- [TAREAS OBLIGATORIAS]
(a) Responde según el texto sobre el altar:
(i) ¿Qué cosas debe tener siempre el altar?
(ii) ¿Dónde se deben colocar las flores, según la cita de IGMR 305?
(iii) ¿Dónde debe estar preferentemente la Cruz parroquial?
(b) Modifica el fragmento del texto sobre el altar que empieza en las palabras "Verse: que no" y termina después de "y el corazón.". Cambia "ciriales" por "velas".
(c) Resume el texto sobre el altar en dos oraciones.

- [DOCUMENTO]
—————
Que se pueda celebrar cómodamente: que no
entorpezcan flores, ni candelabros, ni estandartes...
Verse: que no se tape al
lector, ni a los ministros, con ciriales, o con rejas altas, o se establezcan
separaciones –propias de otros siglos, otra mentalidad y otra teología- con
barandillas...
b) El altar y su ornato
El
altar es el centro hacia el que convergen las miradas y el corazón.
Siempre
con un mantel blanco, corporal, cruz y candeleros.
El
Misal desea que el altar sea fijo, y no
móvil, por un significado profundo que remite a Cristo, “la piedra
angular”. Un altar fijo se presta, muchas veces, a tomarlo como cualquier
objeto que se pone y se quita a capricho. ¡Pero Cristo es la Roca!, y el altar, como dice
el ritual de la Dedicación,
“es Cristo” (“Ara Christus est”, Ritual de la Dedicación, cap. IV, n.
4).
Otro
breve aspecto, el exorno floral de la Mesa santa: “el empleo de las
flores como adorno para el altar ha de ser siempre moderado y se colocarán, más
que sobre la mesa del altar, en torno a él” (IGMR 305).
Y nunca
ha de faltar los candeleros –signos
festivos- y la Cruz,
bien visible, hermosa, cuyo sitio propio es sobre el altar o cerca de él,
no haciendo simetría con el ambón, o junto a éste. La Cruz parroquial,
preferentemente, debe estar al lado de la Mesa del altar visibilizando que el Misterio de la Cruz y Resurrección se hacen
presentes ahora en el Sacramento:
Los candeleros que en cada
acción litúrgica se requieren como expresión de veneración o de celebración
festiva, colóquense en la forma más conveniente, o sobre el altar o alrededor
de él o cerca del mismo, teniendo en cuenta la estructura del altar y del
presbiterio, de modo que todo forme una armónica unidad y no impida a los fieles ver fácilmente lo que sobre el altar se hace o
se coloca (IGMR 307; por tanto, discreción, no mucha altura, sin entorpecer
ni el paso de los ministros... el altar debe estar lo más despejado posible
para que resalte sólo el Cuerpo y la
Sangre de Cristo).
—————
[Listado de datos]

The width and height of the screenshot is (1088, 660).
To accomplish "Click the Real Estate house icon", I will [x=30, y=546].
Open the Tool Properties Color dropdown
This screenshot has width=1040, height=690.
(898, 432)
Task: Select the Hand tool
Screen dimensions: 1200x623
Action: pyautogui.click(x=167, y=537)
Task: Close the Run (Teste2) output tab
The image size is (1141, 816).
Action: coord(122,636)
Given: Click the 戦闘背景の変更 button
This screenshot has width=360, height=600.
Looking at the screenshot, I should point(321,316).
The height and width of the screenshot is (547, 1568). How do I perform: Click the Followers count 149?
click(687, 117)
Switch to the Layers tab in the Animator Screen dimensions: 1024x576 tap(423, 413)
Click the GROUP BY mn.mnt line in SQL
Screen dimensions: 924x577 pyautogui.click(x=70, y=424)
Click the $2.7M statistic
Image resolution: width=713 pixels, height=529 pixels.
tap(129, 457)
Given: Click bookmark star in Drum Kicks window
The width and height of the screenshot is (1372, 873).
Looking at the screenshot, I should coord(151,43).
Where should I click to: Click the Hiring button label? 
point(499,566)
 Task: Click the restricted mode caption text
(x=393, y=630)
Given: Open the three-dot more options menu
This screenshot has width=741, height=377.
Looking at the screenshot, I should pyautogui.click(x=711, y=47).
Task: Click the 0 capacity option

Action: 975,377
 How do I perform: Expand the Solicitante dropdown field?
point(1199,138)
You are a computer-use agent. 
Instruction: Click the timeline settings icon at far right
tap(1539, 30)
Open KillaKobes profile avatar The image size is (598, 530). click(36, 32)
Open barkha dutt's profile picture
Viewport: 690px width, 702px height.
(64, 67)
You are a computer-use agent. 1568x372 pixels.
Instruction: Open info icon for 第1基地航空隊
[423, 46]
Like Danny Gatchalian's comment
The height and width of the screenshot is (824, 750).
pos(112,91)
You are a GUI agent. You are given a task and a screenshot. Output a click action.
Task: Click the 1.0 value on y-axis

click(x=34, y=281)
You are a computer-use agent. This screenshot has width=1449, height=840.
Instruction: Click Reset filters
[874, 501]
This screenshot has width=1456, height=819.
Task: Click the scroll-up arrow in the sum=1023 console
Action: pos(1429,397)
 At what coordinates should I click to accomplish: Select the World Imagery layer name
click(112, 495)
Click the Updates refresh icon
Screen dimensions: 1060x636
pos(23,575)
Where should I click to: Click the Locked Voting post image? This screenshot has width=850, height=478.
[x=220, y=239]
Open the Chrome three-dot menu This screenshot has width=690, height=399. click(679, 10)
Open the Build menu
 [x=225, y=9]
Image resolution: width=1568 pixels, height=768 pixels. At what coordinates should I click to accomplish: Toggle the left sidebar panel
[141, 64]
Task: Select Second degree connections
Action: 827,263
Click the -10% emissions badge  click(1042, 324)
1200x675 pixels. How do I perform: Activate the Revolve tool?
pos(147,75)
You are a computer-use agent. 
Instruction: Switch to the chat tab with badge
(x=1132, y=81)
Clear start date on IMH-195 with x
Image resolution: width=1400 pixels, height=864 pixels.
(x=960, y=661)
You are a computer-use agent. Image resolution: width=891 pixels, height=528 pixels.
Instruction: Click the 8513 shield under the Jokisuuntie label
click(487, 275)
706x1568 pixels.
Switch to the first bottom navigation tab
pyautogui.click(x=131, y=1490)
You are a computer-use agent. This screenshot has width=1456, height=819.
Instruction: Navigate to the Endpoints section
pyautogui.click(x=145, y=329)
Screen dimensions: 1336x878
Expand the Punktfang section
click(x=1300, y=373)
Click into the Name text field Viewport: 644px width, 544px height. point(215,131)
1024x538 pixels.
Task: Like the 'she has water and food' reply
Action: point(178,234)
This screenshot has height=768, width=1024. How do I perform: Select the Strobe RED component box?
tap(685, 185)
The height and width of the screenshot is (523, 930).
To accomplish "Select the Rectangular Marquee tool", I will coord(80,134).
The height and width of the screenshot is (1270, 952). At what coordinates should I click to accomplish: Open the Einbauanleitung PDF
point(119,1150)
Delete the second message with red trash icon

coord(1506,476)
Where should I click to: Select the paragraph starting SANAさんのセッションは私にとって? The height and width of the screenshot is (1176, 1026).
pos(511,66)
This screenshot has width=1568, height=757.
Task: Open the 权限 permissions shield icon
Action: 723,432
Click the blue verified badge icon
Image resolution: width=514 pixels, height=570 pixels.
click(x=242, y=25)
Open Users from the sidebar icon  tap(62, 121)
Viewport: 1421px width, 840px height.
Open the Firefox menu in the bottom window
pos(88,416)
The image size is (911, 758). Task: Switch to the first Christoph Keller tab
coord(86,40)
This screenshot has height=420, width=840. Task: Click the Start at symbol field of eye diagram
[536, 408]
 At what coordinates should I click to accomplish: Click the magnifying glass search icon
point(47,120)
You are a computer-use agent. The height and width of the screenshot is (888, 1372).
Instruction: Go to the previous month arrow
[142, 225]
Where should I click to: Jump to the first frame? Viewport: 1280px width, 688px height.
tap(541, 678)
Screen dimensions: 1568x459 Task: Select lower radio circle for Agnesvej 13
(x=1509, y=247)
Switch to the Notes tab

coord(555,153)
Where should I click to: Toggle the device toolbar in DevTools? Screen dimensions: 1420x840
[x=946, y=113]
—————
- [RESPUESTAS POR TAREA]
(a)
(i) Un mantel blanco, corporal, cruz y candeleros.
(ii) Más que sobre la mesa del altar, en torno a él.
(iii) Al lado de la Mesa del altar.

(b)
Verse: que no se tape al
lector, ni a los ministros, con velas, o con rejas altas, o se establezcan
separaciones –propias de otros siglos, otra mentalidad y otra teología- con
barandillas...
b) El altar y su ornato
El
altar es el centro hacia el que convergen las miradas y el corazón.

(c) El altar es el centro hacia el que convergen las miradas y el corazón, y el Misal desea que sea fijo porque remite a Cristo, "la piedra angular". Las flores deben ser moderadas y ponerse en torno al altar, y los candeleros deben colocarse de modo que no impidan a los fieles ver lo que se hace sobre él.